Il risentito oggi è il narcisista, che non vuole cambiare la società, anzi è il frutto maturo di questa società capitalistica e consumistica; quindi ciò che invidia appartiene esso stesso al conformismo sociale nel quale tutti siamo immersi. Ciò che vedono Nussbaum e Rawls è una nuance, una piccola differenza tra l’invidia e il risentimento: per loro il risentimento permane entro la stessa cornice dell’invidia, è un sottoprodotto dell’invidia. Invece il risentimento è da considerarsi ontologicamente e psicologicamente diverso dall’invidia, perché, seppure gli somiglia nell’azione, il soggetto invidioso è assai diverso dal soggetto risentito. Il primo apparteneva ad un tipo di società ancora solida (nel senso di Bauman), morale, legata al senso di colpa, ma oggi la società è cambiata e il risentito è spinto, nella società postmoderna, da cause assai diverse da quelle dell’invidioso. Il primo voleva migliorarsi, competere con l’altro, il risentito invece vuole omologarsi all’altro e identificarsi. Il primo dava la colpa a sé stesso, sviluppando il rimorso, il secondo dà la colpa agli altri del proprio fallimento sviluppando una specie di vergogna. Il primo voleva distinguersi e prendere le distanze dall’altro, il secondo vuole assomigliare all’altro. Il primo è un nevrotico il secondo è uno psicotico. Il primo ha problemi con il padre, il secondo con la madre. Il primo soffre dell’invidia del pene, il secondo della paura della castrazione. Il primo appartiene ad un tipo di società patriarcale, il secondo ad una società che ha subito un processo di femminilizzazione. Il primo entra in conflitto ed è consapevole della sua condizione e quindi, nei termini hegeliani e freudiani, potrebbe forse prendere coscienza di sé, il secondo è quasi come un bambino che reagisce istintivamente e dunque privo di quella minima consapevolezza che lo porterebbe a criticare la società. Il primo potrebbe scatenare la violenza soprattutto nei confronti degli amici, il secondo soprattutto nei confronti di sé.
In conclusione, diversamente da quello che scrivono Rawls e Nussbaum, non è il risentito ma l’invidioso che soffre del fatto che la società e la politica non abbiano permesso anche a lui di raggiungere certi beni o posizioni sociali. Il risentito invece è colui che si adatta a tutto pur di sopravvivere: è ormai una specie di conformista, così ben descritto da Alberto Moravia nel romanzo omonimo: «Per lui non c’è amore e per questo egli continua ad essere quello che è stato finora… questa è la sua normalità: questo ripiego, questa forma vuota… al di fuori di essa, tutto è confusione e arbitrio»[5].

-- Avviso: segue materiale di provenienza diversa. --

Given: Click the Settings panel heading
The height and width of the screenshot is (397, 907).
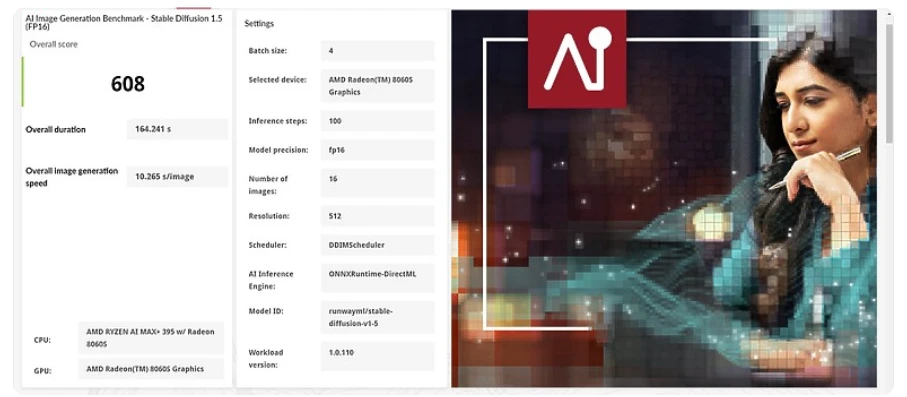Looking at the screenshot, I should click(259, 24).
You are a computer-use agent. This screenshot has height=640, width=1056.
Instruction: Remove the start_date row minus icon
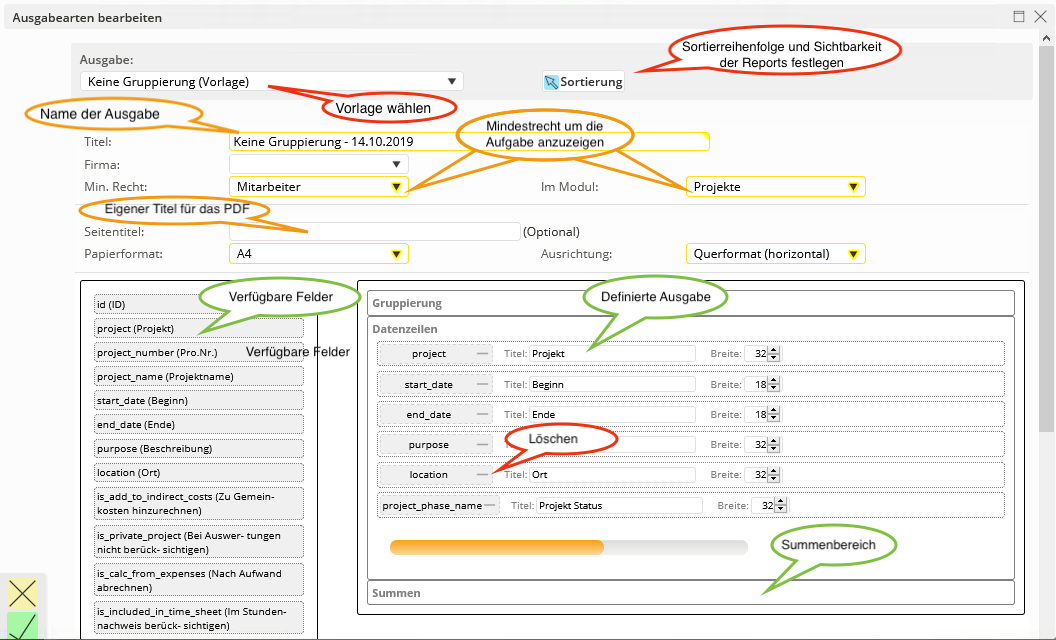(x=483, y=385)
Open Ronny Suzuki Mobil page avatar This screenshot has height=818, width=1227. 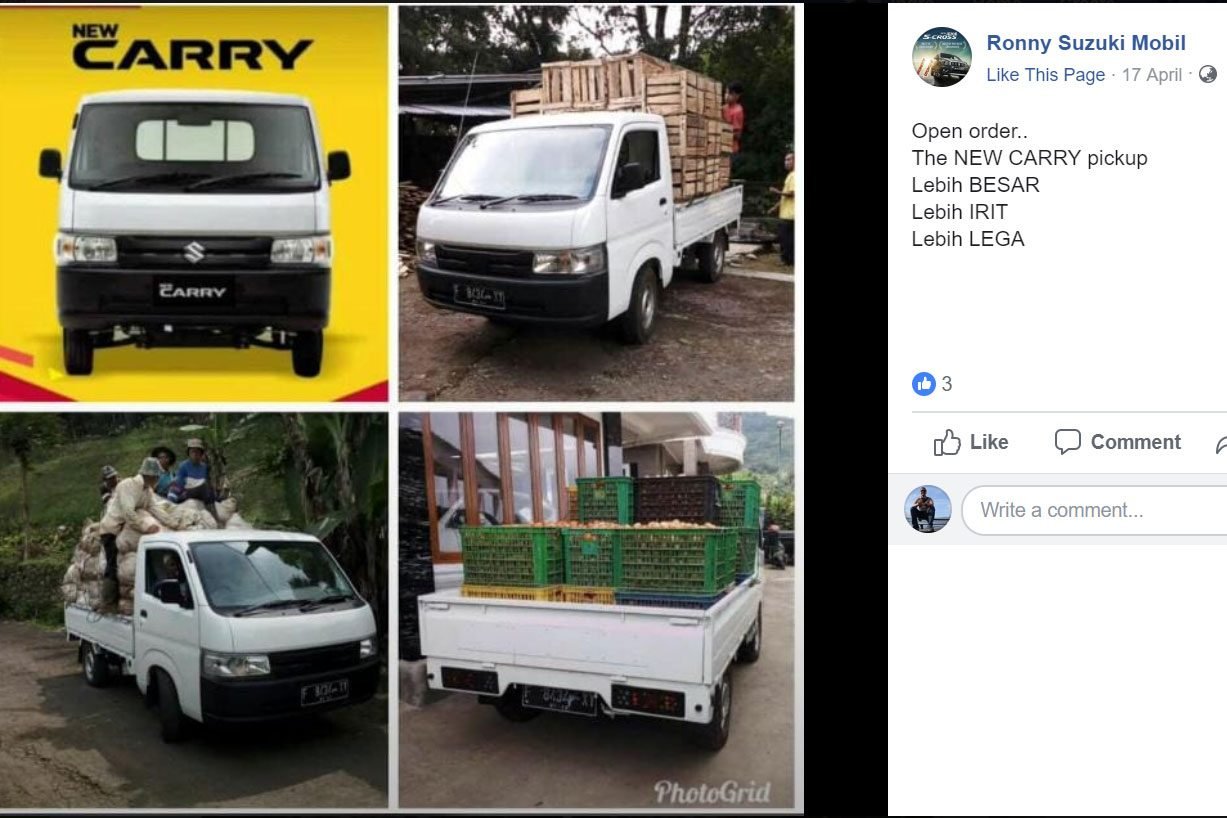(x=942, y=57)
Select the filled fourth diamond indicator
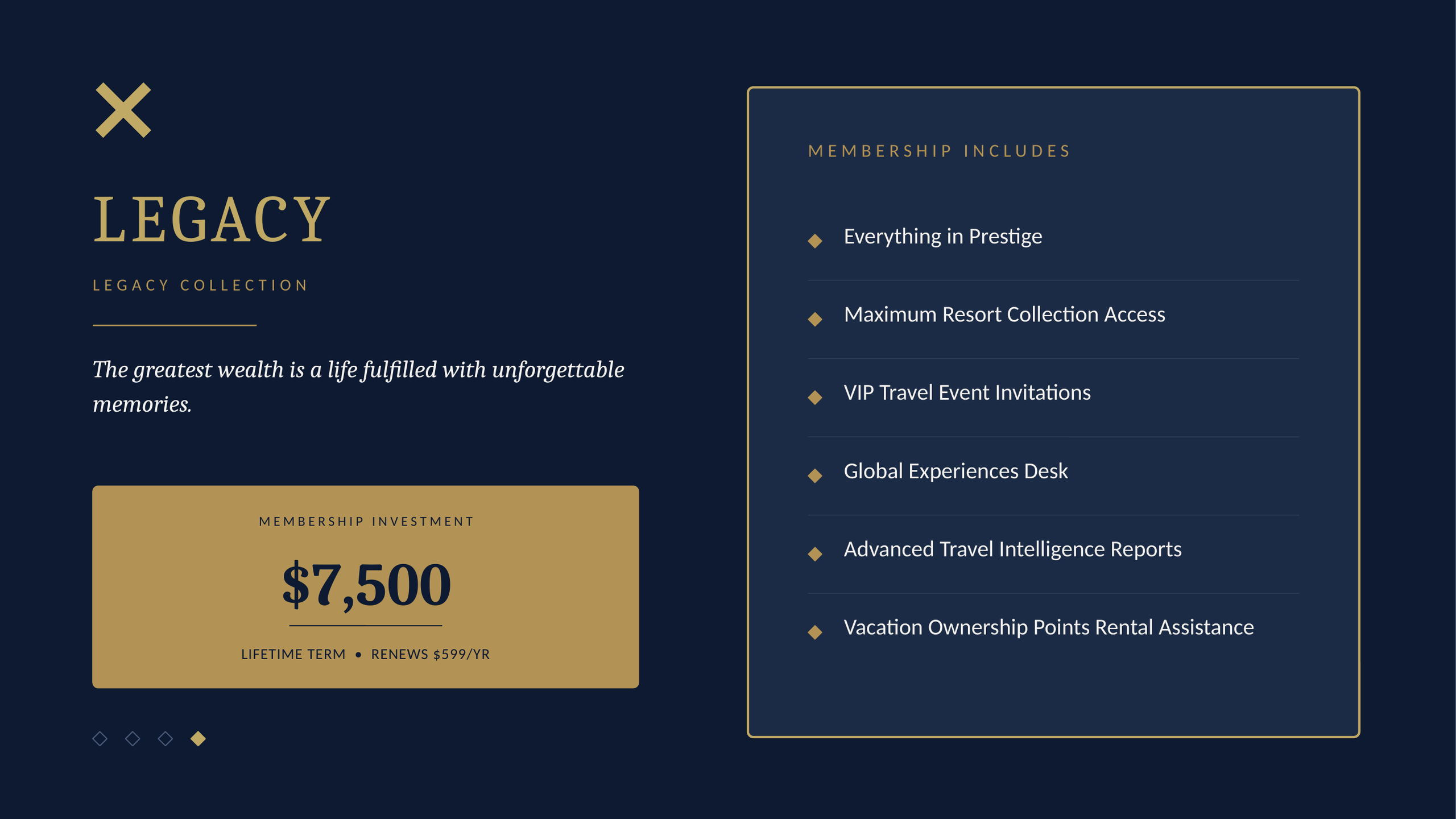1456x819 pixels. click(x=198, y=738)
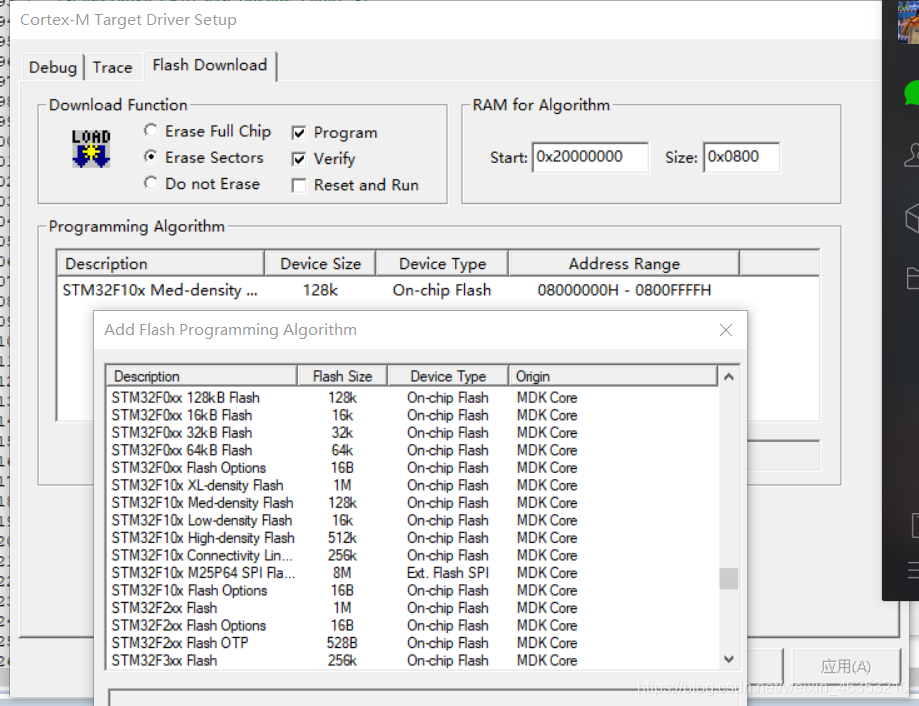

[1] J. Rawls, Una teoria della giustizia, Feltrinelli, Milano 2002, p. 434; M. Nussbaum, Emozioni politiche, il Mulino, Bologna 2014, pp. 409-415.
[2] Aristotele, Etica nicomachea, Laterza, Bari-Roma 1999, p. 155.
[3] F. Nietzsche, La genealogia della morale, Mondadori, Milano 1968, p. 24-25.
[4] J. Rawls, op. cit.: «Se ci risentiamo del fatto di avere meno degli altri, deve essere perché pensiamo che il loro stare meglio è il risultato di istituzioni ingiuste» (p. 440).
[5] A. Moravia, Il conformista, Bompiani, Milano 1951.